Indeed, could it not be the case that the People’s Party, whose support comes from the more disadvantaged and poorer sections of our society from which comes the soldiery, is popular among the troops, but is “very unpopular” with the small coterie of self-seeking senior generals who engineer coups d’ etat and take over the government every so often?

If this is the case, did Musharraf as COAS for 10 rather long years, attempt to dispel any misgivings about a politician of note such as Benazir Bhutto among his cohorts? And if he did not, why did he not? For it is not the place of the army to say whether a certain politician is “popular” with it or not. In every civilised country the army is yet another department of the government, no more no less, and takes orders from the elected government of the day. It does not debate the popularity of the elected prime minister among its own ranks!
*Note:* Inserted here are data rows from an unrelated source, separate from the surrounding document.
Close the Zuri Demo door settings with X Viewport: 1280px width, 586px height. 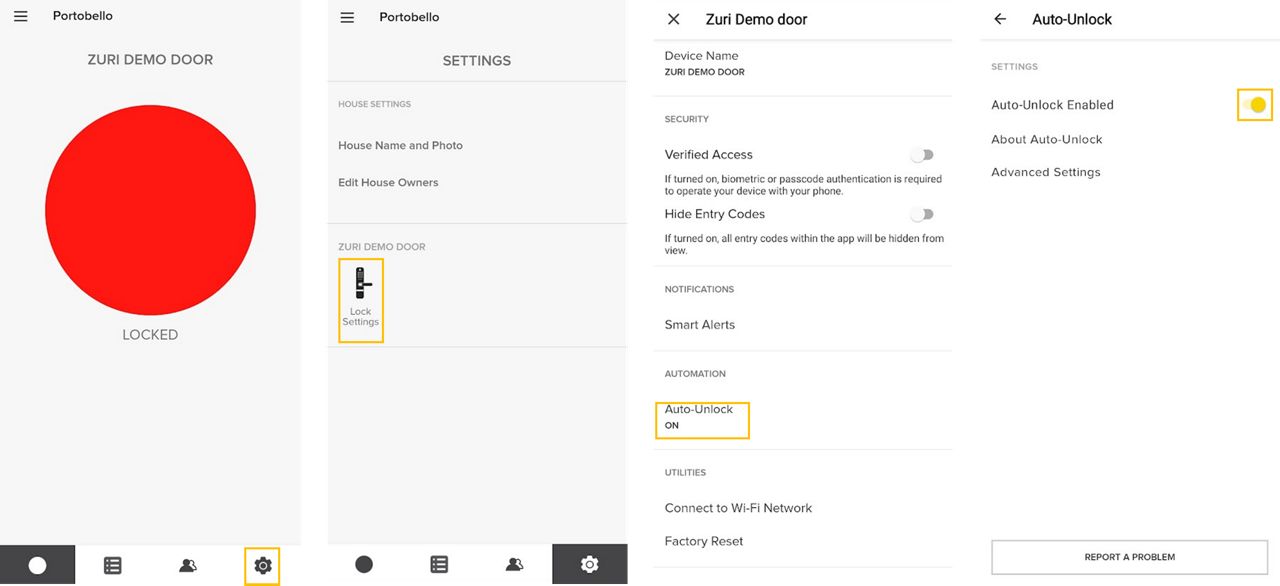pos(674,19)
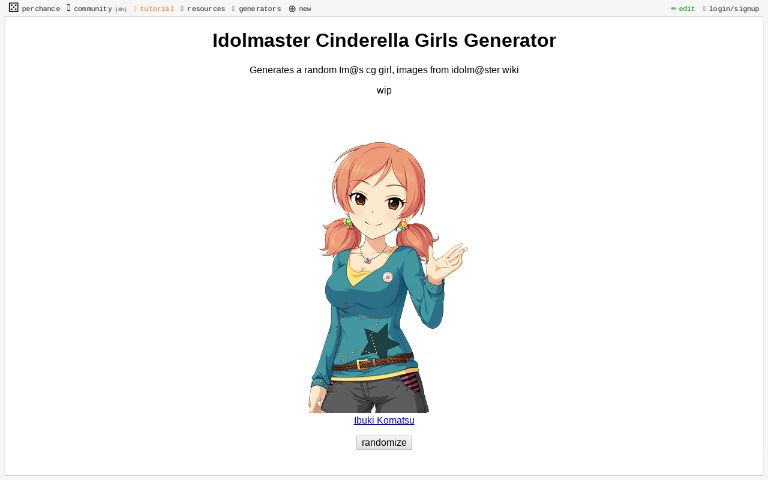Click the icon left of community
This screenshot has width=768, height=480.
pos(69,8)
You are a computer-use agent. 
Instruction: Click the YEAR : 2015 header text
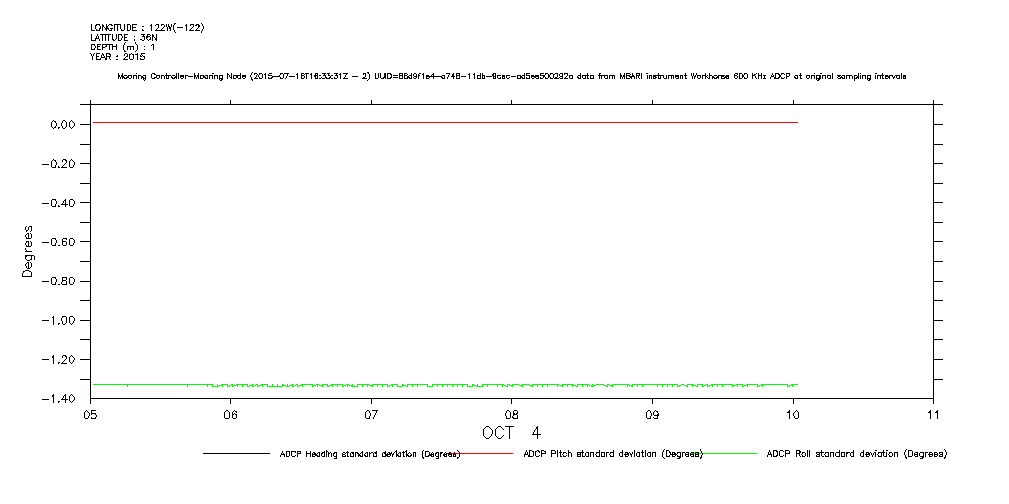click(x=117, y=57)
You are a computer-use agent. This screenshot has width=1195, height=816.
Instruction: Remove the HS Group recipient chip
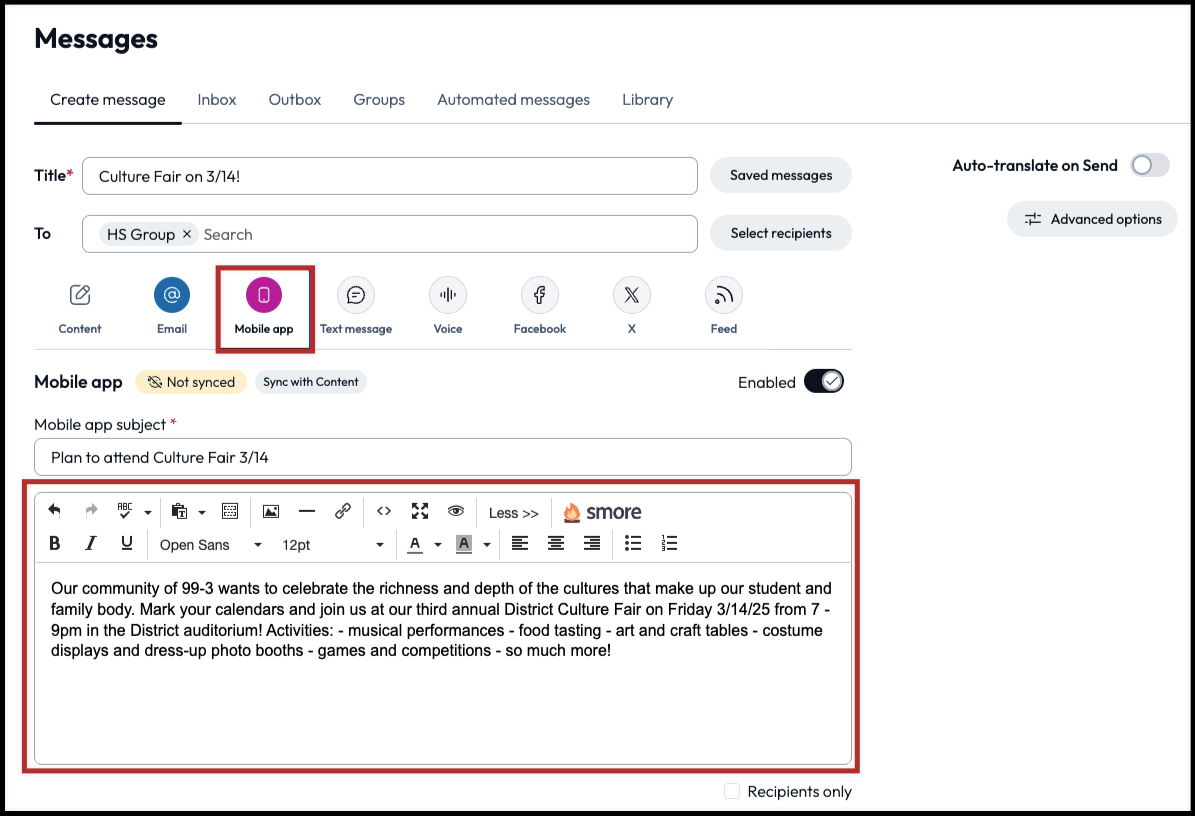point(186,233)
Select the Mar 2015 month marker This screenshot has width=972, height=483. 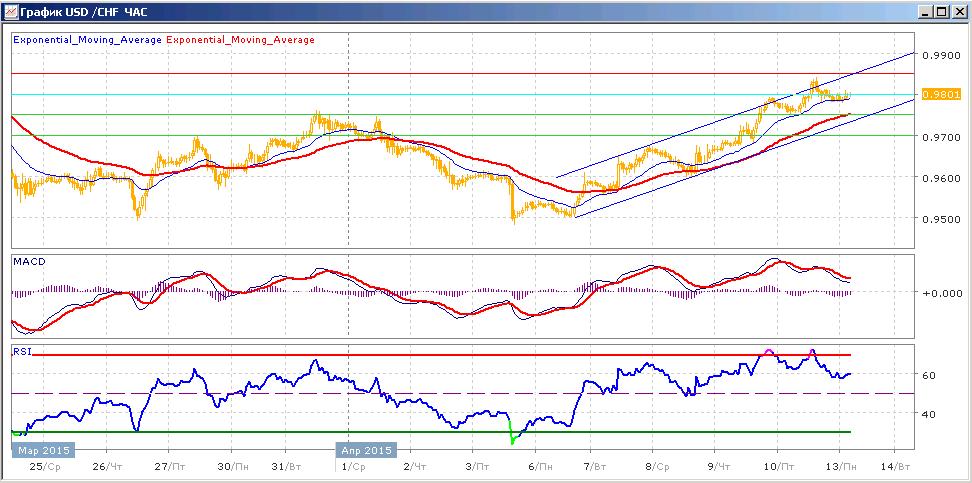tap(43, 450)
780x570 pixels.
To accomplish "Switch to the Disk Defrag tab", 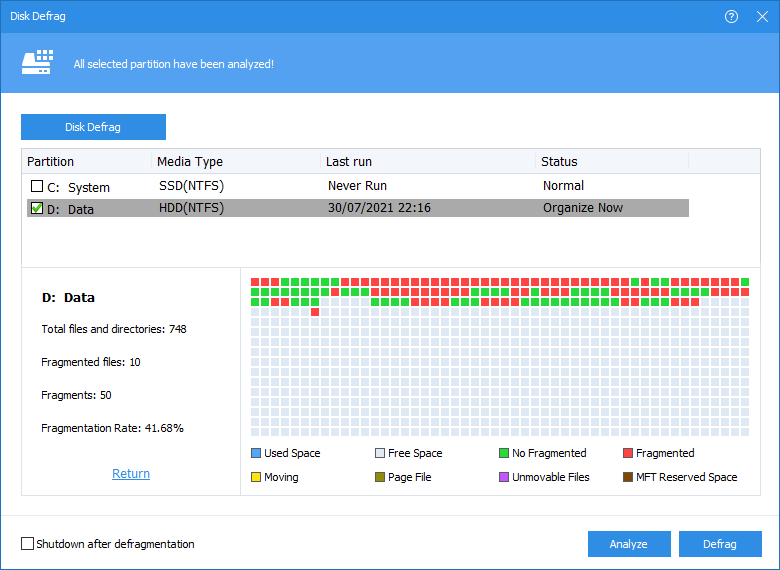I will click(x=93, y=127).
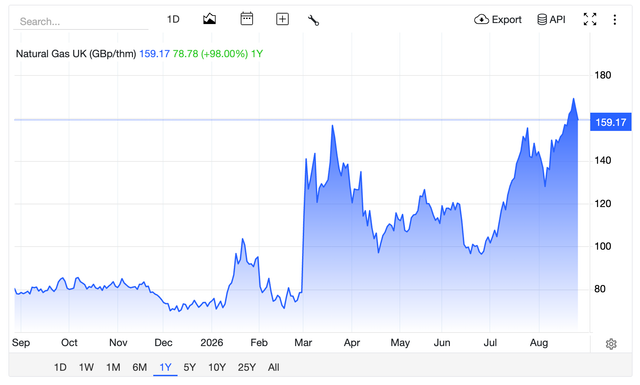This screenshot has width=640, height=385.
Task: Click the plus icon to add comparison
Action: coord(282,19)
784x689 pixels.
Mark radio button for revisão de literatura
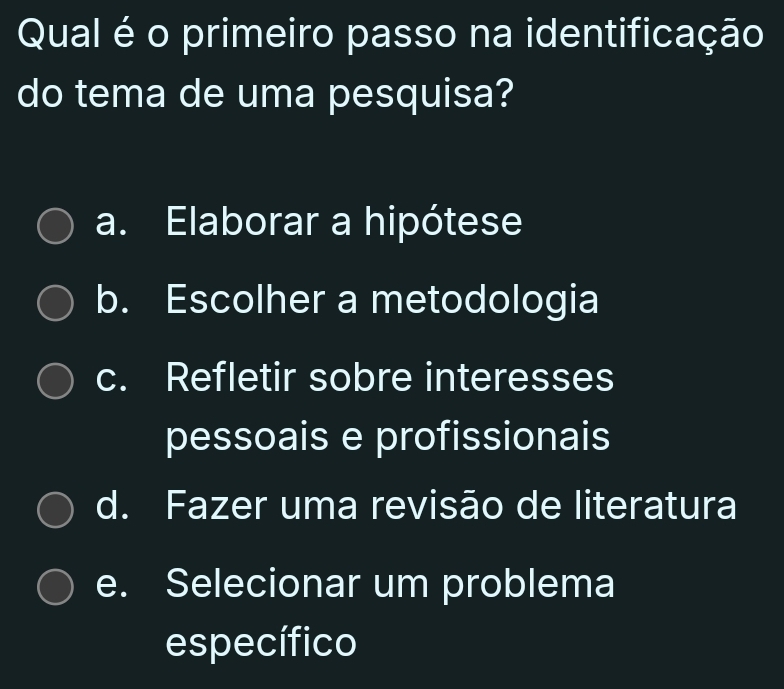click(x=56, y=510)
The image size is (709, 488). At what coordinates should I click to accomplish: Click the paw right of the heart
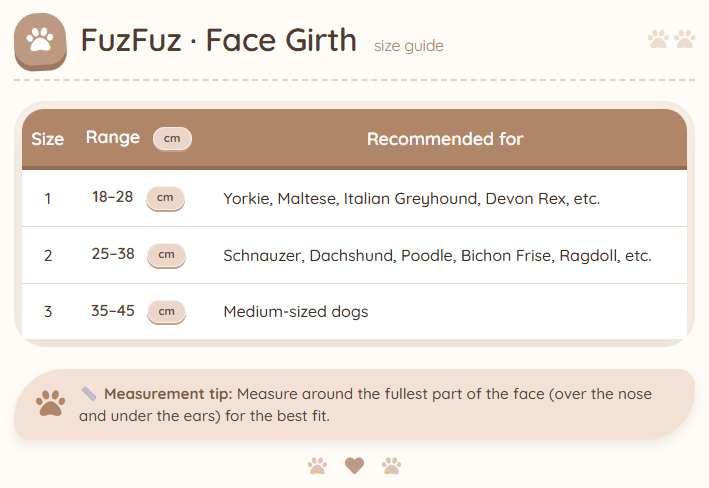coord(391,465)
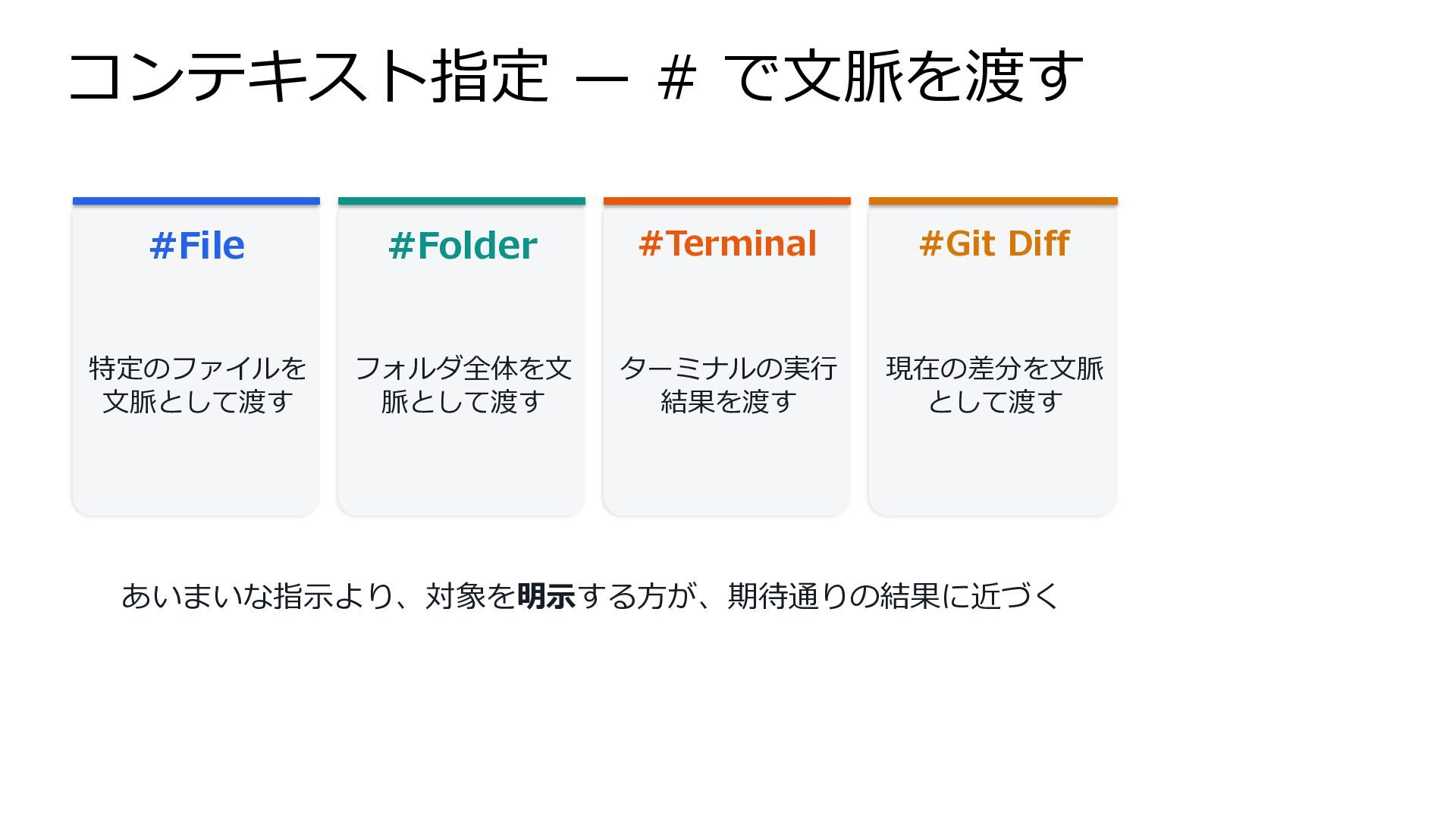Click empty lower area of #File card
This screenshot has height=819, width=1456.
tap(196, 470)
Be as it may, why in the world was Benazir Bhutto “very unpopular” with the army brass hats? And her father before her, for he was “very unpopular” with the brass hats too? We shall see next week for there is such a lot to say, so much to recall; so much was done to shore up the army’s morale and refurbish and overhaul its materiel immediately after Pakistan was torn asunder in 1971 that many Pakistanis in uniform and on civvie street don’t know about because, simply, they weren’t even born then. It is also the case that successive army dictators have attempted to rewrite this unfortunate country’s history for their own narrow motives. I know, for I was there.

More next week, including a look at the other aspects of Musharraf’s absurd, strange and most unfortunate statement.

P.S. Premonition: Scotland Yard will end up with much (dirty) egg on its face which will take as many decades to wash off as it took gaining its fine reputation.